#### Your objective
Would you write out the data below exactly, with every line intact?

#### Dataset excerpts

☆ ☆ ☆ ☆ ☆ ☆ ☆

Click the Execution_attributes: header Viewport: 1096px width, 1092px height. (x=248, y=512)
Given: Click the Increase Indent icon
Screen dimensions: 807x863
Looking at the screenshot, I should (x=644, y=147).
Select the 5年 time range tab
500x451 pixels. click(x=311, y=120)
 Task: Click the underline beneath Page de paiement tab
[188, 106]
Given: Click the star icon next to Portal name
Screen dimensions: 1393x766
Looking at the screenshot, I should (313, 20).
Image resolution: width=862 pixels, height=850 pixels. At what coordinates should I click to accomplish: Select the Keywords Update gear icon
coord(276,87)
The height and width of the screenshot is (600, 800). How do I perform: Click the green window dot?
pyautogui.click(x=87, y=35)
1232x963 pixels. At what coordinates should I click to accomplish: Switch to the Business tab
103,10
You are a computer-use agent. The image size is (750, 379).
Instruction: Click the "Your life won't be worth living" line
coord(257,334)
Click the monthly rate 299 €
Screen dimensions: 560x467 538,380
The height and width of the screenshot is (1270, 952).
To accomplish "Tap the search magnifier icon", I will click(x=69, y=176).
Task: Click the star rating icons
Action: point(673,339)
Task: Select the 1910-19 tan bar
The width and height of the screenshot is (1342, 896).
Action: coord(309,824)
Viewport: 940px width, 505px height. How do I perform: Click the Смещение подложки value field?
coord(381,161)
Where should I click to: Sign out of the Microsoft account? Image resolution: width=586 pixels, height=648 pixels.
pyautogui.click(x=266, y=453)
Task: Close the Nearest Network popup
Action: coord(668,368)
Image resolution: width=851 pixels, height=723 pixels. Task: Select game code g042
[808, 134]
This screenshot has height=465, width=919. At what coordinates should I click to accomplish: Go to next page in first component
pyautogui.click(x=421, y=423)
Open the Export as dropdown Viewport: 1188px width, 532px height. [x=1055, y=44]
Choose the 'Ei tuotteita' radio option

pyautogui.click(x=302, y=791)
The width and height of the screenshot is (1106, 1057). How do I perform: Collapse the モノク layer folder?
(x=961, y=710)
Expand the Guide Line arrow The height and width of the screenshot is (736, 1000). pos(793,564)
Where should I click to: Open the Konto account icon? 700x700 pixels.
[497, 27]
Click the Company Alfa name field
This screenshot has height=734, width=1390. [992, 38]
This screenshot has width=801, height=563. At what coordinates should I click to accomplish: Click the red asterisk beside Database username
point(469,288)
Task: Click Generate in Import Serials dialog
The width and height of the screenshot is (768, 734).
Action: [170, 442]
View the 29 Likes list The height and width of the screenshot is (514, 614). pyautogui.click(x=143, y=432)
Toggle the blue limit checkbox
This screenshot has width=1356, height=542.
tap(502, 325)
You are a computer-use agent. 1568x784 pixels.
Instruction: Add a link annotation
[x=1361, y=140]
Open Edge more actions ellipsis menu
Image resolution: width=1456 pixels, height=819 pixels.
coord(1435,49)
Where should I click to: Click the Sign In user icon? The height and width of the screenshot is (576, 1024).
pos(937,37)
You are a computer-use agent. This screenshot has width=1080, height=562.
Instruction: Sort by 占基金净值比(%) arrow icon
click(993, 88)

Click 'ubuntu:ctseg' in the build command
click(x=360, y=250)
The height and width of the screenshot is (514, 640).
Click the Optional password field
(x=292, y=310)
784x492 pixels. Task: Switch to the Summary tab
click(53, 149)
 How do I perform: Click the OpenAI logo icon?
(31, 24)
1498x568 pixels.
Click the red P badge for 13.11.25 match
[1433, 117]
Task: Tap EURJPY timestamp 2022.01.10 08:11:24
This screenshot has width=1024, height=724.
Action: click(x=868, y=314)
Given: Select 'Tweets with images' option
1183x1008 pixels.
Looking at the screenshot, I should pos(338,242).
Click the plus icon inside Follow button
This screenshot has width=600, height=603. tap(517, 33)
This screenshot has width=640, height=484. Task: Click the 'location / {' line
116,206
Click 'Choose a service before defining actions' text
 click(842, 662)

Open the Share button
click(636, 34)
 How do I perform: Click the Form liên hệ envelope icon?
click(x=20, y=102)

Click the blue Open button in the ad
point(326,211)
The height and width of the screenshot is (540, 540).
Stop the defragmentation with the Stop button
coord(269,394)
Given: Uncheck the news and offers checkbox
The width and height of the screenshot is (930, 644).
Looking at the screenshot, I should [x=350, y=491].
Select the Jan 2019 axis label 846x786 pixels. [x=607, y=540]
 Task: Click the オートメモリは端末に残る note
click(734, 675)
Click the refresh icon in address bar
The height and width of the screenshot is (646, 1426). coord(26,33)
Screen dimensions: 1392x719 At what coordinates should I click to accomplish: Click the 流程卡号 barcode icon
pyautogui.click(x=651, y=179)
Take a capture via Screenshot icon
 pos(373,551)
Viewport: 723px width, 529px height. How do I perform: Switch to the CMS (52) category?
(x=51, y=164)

☆ ☆ ☆ ☆ ☆ ☆ ☆

#### Task answer
Click the Execution_attributes: header Viewport: 1096px width, 1092px height. (x=248, y=512)
Given: Click the Increase Indent icon
Screen dimensions: 807x863
Looking at the screenshot, I should (x=644, y=147).
Select the 5年 time range tab
500x451 pixels. click(x=311, y=120)
 Task: Click the underline beneath Page de paiement tab
[188, 106]
Given: Click the star icon next to Portal name
Screen dimensions: 1393x766
Looking at the screenshot, I should (313, 20).
Image resolution: width=862 pixels, height=850 pixels. At what coordinates should I click to accomplish: Select the Keywords Update gear icon
coord(276,87)
The height and width of the screenshot is (600, 800). How do I perform: Click the green window dot?
pyautogui.click(x=87, y=35)
1232x963 pixels. At what coordinates should I click to accomplish: Switch to the Business tab
103,10
You are a computer-use agent. The image size is (750, 379).
Instruction: Click the "Your life won't be worth living" line
coord(257,334)
Click the monthly rate 299 €
Screen dimensions: 560x467 538,380
The height and width of the screenshot is (1270, 952).
To accomplish "Tap the search magnifier icon", I will click(x=69, y=176).
Task: Click the star rating icons
Action: point(673,339)
Task: Select the 1910-19 tan bar
The width and height of the screenshot is (1342, 896).
Action: coord(309,824)
Viewport: 940px width, 505px height. How do I perform: Click the Смещение подложки value field?
coord(381,161)
Where should I click to: Sign out of the Microsoft account? Image resolution: width=586 pixels, height=648 pixels.
pyautogui.click(x=266, y=453)
Task: Close the Nearest Network popup
Action: coord(668,368)
Image resolution: width=851 pixels, height=723 pixels. Task: Select game code g042
[808, 134]
This screenshot has height=465, width=919. At what coordinates should I click to accomplish: Go to next page in first component
pyautogui.click(x=421, y=423)
Open the Export as dropdown Viewport: 1188px width, 532px height. [x=1055, y=44]
Choose the 'Ei tuotteita' radio option

pyautogui.click(x=302, y=791)
The width and height of the screenshot is (1106, 1057). How do I perform: Collapse the モノク layer folder?
(x=961, y=710)
Expand the Guide Line arrow The height and width of the screenshot is (736, 1000). pos(793,564)
Where should I click to: Open the Konto account icon? 700x700 pixels.
[497, 27]
Click the Company Alfa name field
This screenshot has height=734, width=1390. [992, 38]
This screenshot has width=801, height=563. At what coordinates should I click to accomplish: Click the red asterisk beside Database username
point(469,288)
Task: Click Generate in Import Serials dialog
The width and height of the screenshot is (768, 734).
Action: [170, 442]
View the 29 Likes list The height and width of the screenshot is (514, 614). pyautogui.click(x=143, y=432)
Toggle the blue limit checkbox
This screenshot has width=1356, height=542.
tap(502, 325)
You are a computer-use agent. 1568x784 pixels.
Instruction: Add a link annotation
[x=1361, y=140]
Open Edge more actions ellipsis menu
Image resolution: width=1456 pixels, height=819 pixels.
coord(1435,49)
Where should I click to: Click the Sign In user icon? The height and width of the screenshot is (576, 1024).
pos(937,37)
You are a computer-use agent. This screenshot has width=1080, height=562.
Instruction: Sort by 占基金净值比(%) arrow icon
click(993, 88)

Click 'ubuntu:ctseg' in the build command
click(x=360, y=250)
The height and width of the screenshot is (514, 640).
Click the Optional password field
(x=292, y=310)
784x492 pixels. Task: Switch to the Summary tab
click(53, 149)
 How do I perform: Click the OpenAI logo icon?
(31, 24)
1498x568 pixels.
Click the red P badge for 13.11.25 match
[1433, 117]
Task: Tap EURJPY timestamp 2022.01.10 08:11:24
This screenshot has width=1024, height=724.
Action: click(x=868, y=314)
Given: Select 'Tweets with images' option
1183x1008 pixels.
Looking at the screenshot, I should pos(338,242).
Click the plus icon inside Follow button
This screenshot has width=600, height=603. tap(517, 33)
This screenshot has width=640, height=484. Task: Click the 'location / {' line
116,206
Click 'Choose a service before defining actions' text
 click(842, 662)

Open the Share button
click(636, 34)
 How do I perform: Click the Form liên hệ envelope icon?
click(x=20, y=102)

Click the blue Open button in the ad
point(326,211)
The height and width of the screenshot is (540, 540).
Stop the defragmentation with the Stop button
coord(269,394)
Given: Uncheck the news and offers checkbox
The width and height of the screenshot is (930, 644).
Looking at the screenshot, I should [x=350, y=491].
Select the Jan 2019 axis label 846x786 pixels. [x=607, y=540]
 Task: Click the オートメモリは端末に残る note
click(734, 675)
Click the refresh icon in address bar
The height and width of the screenshot is (646, 1426). coord(26,33)
Screen dimensions: 1392x719 At what coordinates should I click to accomplish: Click the 流程卡号 barcode icon
pyautogui.click(x=651, y=179)
Take a capture via Screenshot icon
 pos(373,551)
Viewport: 723px width, 529px height. How do I perform: Switch to the CMS (52) category?
(x=51, y=164)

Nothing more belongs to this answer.